Soccer is a physical sport that places significant demand on the athlete’s hips and lower extremities. Studies have shown that hip and groin injuries are one of the most common injuries in soccer. Many of these are non-contact injuries and often occur with cutting, pivoting and sudden changes in direction. Despite their frequency, the vast majority of these injuries do not result in significant time lost from competition and do not require surgery. 1,2

Muscle Strains and Contusions

The most common hip injuries affecting female soccer players are pulled muscles and bruises.1,2 Pulled muscles are non-contact injuries that occur when muscles are overstretched and torn. These injuries range from minor, small tears to complete tears. Muscle strains most commonly occur during activities such as landing from a jump. Muscle strains are common in the muscles surrounding the hip, including the hamstrings, groin, and thigh.
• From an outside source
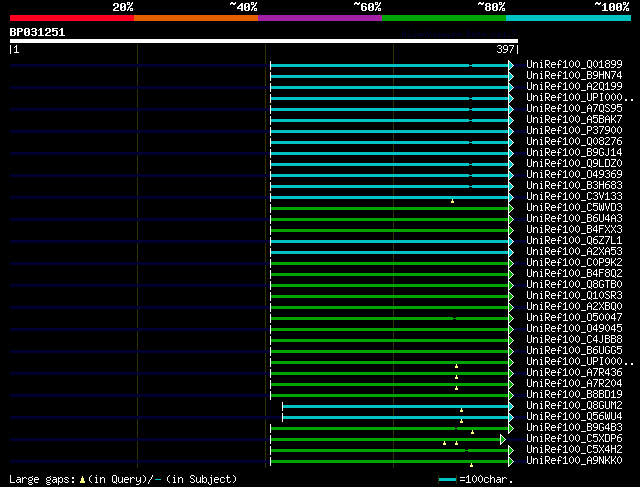Open the UniRef100_Q01899 hit label
Viewport: 640px width, 487px height.
(x=574, y=64)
Depending on the severity most strains are treated effectively with rest, ice, and anti-inflammatories. Proper conditioning, warm ups and stretching are all important to prevent muscle strains.

Bruises occur when the muscle is contacted by an outside force. During soccer this is often contact with another player or even the ball. Bruises can cause pain, swelling, and may make the leg feel weak. Bleeding into the tissues can cause blueish/brown discoloration. Often with deep muscle bruises these color changes are not seen for many days to weeks following the injury. Similar to muscle strains, bruises can be treated conservatively and improve with rest, ice, elevation and gentle compression.

Hip Pointer

A hip pointer is a specific type of bruise that occurs with a direct blow to the ridge along the top of the pelvis. The injury causes bleeding into the abductor muscles and other muscles that attach to the pelvis. This causes pain and weakness about the hip that can sometimes be severe. Hip pointers are treated the same as other muscle bruises but if severe can require temporary removal from competition.

IT Band Syndrome/Trochanteric Bursitis

IT (Iliotibial) band syndrome is an overuse injury that is common in female runners. It occurs with irritation of the IT band that runs on the along the outside of the upper thigh. This irritation causes pain and inflammation in the bursa at this area, often manifesting as lateral hip pain. Conservative therapy is the mainstay of treatment, including anti-inflammatories, stretching, physical therapy and rarely corticosteroid injections.

Femoroacetabular Impingement (FAI) and Labral Tears

Femoroacetabular impingement (FAI) is a much less common source of hip pain in female athletes. It refers to mismatch and abnormal contact between the two bones which make up the ball and socket joint of the hip. While it is a complex process, it can be thought of as having excess bone on the ball (femur) of the joint and/or a socket that is too deep. 5 This abnormal structure results in a losss of hip range of motion. FAI can damage the labrum of the hip – the cartilage that lines the joint, and even lead to early arthritis. The most common symptoms of FAI are groin pain with activity, most notably with deep hip stretching and limited range of motion. It is important to consult an athletic trainer or physician for a proper assessment, as this requires a detailed history and physical exam. Treatment often requires further imaging studies. In severe cases, it may require surgery.


Hip injuries are common in female soccer athletes. The vast majority of these injuries are minor muscle pulls or bruises. Most are treated conservatively with rest, ice, anti-inflammatories, and gentle compression and do not contribute to significant time out from competition. If any injury causes severe pain, prevents the athlete from bearing weight on the leg, produces catching or locking of the joint, or causes neurologic symptoms, it is important to consult a certified athletic trainer or physician.


1. Kerbel YE, Smith CM, Prodromo JP, Nzeogu MI, Mulcahey MK. Epidemiology of Hip and Groin Injuries in Collegiate Athletes in the United States. Orthop J Sports Med. 2018;6(5):2325967118771676.

2. Dick R, Putukian M, Agel J, Evans TA, Marshall SW. Descriptive epidemiology of collegiate women’s soccer injuries: National Collegiate Athletic Association Injury Surveillance System, 1988-1989 through 2002-2003. J Athl Train. 2007;42(2):278-285.

3. De Souza MJ, Koltun KJ, Etter CV, Southmayd EA. Current Status of the Female Athlete Triad: Update and Future Directions. Curr Osteoporos Rep. 2017;15(6):577-587. doi:10.1007/s11914-017-0412-x.

4. Tenforde AS, Carlson JL, Chang A, et al. Association of the Female Athlete Triad Risk Assessment Stratification to the Development of Bone Stress Injuries in Collegiate Athletes. Am J Sports Med. 2017;45(2):302-310. doi:10.1177/0363546516676262.

5. Egger AC, Frangiamore S, Rosneck J. Femoroacetabular Impingement: A Review. Sports Med Arthrosc Rev. 2016;24(4):e53-e58.